Durante este discurso, el muchacho había permanecido con la cara de muy mal talante, pero cuando aquél terminó, contestó que él no tenía la culpa, toda vez que había estado cumpliendo órdenes.

-Usted siempre me dice que vaya de prisa, que no me detenga, y en todas las casas adonde voy me hacen los pedidos encargándome esté de vuelta antes de un cuarto de hora, pues no parece sino que todos dejan para el último momento acordarse de lo que necesitan.

-Tienes razón en lo que dices-le contestó el padre;-á los parroquianos les importa poco la conveniencia del carnicero, y tienen la mala costumbre de no hacer los pedidos el día antes, como debieran hacerlo. Pero no hablemos más de eso; lleva el caballo á la cuadra, y si hay que servir hoy alguna cosa más, llévala tú mismo, en un canasto.

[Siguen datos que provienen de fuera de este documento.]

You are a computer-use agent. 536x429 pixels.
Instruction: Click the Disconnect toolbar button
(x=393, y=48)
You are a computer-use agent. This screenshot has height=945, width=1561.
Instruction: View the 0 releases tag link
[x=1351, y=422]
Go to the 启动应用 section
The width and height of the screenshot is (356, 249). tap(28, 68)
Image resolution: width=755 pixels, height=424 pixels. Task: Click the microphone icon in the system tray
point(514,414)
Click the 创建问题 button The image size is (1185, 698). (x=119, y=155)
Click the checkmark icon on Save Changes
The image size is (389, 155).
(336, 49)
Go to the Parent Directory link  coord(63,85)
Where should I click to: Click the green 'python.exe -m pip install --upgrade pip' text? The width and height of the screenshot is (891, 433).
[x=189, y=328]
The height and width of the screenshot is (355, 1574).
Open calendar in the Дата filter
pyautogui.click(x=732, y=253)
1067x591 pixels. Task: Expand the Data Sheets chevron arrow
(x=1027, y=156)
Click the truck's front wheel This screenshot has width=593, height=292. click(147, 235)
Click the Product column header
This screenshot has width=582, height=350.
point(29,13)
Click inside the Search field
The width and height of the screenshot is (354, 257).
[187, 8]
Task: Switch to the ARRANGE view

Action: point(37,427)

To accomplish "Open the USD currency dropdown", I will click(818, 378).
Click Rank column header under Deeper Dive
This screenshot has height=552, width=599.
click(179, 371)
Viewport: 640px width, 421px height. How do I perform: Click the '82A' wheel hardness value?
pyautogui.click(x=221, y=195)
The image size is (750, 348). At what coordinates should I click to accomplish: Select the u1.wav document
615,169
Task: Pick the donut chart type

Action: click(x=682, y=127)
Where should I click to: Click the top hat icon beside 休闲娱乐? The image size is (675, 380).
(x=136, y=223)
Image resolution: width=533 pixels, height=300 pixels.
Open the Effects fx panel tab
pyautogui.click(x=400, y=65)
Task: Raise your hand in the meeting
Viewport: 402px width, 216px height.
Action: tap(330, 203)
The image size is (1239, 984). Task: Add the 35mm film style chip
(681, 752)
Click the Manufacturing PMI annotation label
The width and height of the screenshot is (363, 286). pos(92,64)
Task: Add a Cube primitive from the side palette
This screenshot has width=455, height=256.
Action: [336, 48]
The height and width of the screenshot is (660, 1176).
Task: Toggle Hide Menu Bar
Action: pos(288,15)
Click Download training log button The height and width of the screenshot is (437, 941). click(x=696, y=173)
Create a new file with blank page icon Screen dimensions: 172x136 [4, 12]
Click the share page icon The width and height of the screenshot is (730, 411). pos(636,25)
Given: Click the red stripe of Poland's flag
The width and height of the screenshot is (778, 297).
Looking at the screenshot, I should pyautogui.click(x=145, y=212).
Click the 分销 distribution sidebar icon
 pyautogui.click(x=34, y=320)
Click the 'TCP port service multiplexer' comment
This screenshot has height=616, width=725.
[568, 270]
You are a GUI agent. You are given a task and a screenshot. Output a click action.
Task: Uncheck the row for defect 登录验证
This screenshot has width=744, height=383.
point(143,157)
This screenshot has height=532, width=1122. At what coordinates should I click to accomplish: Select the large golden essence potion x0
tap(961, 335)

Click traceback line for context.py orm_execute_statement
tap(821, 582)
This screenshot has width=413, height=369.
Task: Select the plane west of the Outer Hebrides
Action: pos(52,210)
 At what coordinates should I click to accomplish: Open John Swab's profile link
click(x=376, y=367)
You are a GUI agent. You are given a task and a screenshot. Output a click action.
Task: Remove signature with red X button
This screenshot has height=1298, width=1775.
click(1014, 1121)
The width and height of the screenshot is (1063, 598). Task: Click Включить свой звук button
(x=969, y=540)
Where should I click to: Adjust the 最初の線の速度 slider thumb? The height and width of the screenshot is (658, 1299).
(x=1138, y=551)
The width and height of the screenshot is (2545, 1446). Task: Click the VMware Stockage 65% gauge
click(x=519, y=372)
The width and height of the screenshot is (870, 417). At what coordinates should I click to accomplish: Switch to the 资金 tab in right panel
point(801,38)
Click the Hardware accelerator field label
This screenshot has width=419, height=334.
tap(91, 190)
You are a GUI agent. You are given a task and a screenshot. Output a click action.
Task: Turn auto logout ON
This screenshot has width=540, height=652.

Todos los muchachos, sin embargo, no son crueles. He visto algunos tan bondadosos con sus pequeños caballos, como pudieran serlo con un perro favorito, y á aquellos animalitos trabajar con ellos, tan contentos como yo trabajaba con Perico.

Solía pasar por nuestra calle un muchacho, vendedor de hortalizas, con uno de aquellos caballitos, no hermoso, pero lo más alegre y resuelto que pueda imaginarse, y era una verdadera diversión ver cómo se querían el uno al otro.

El caballito seguía á su amo como un perro, y en cuanto sentía que montaba en el carro, salía trotando, sin necesidad de estímulo alguno con el látigo, ni aun de palabra. A Perico le gustaba aquel muchacho, á quien llamaba el «Príncipe Carlos», porque decía que con el tiempo iba á ser el rey de los cocheros.

Pasaba también por la calle un viejo, vendiendo carbón, con un carro y un caballo, viejo también, que se entendían y hacían el trabajo como dos buenos socios y amigos; el caballo llevaba siempre una oreja apuntando á su amo, y espontáneamente se detenía á la puerta de todas las casas donde acostumbraban comprarles carbón. Los gritos de su amo se oían desde que entraba en la calle, pero nunca pude entender lo que decía. Los muchachos le llamaban «el viejo Bo-o-ón»; porque cuando pregonaba, parecía que decía eso. Paulina le compraba siempre el carbón, y Perico decía que gozaba pensando en lo feliz que era aquel caballo, á pesar de la pobreza de su amo, y que muchos pudieran ser lo mismo.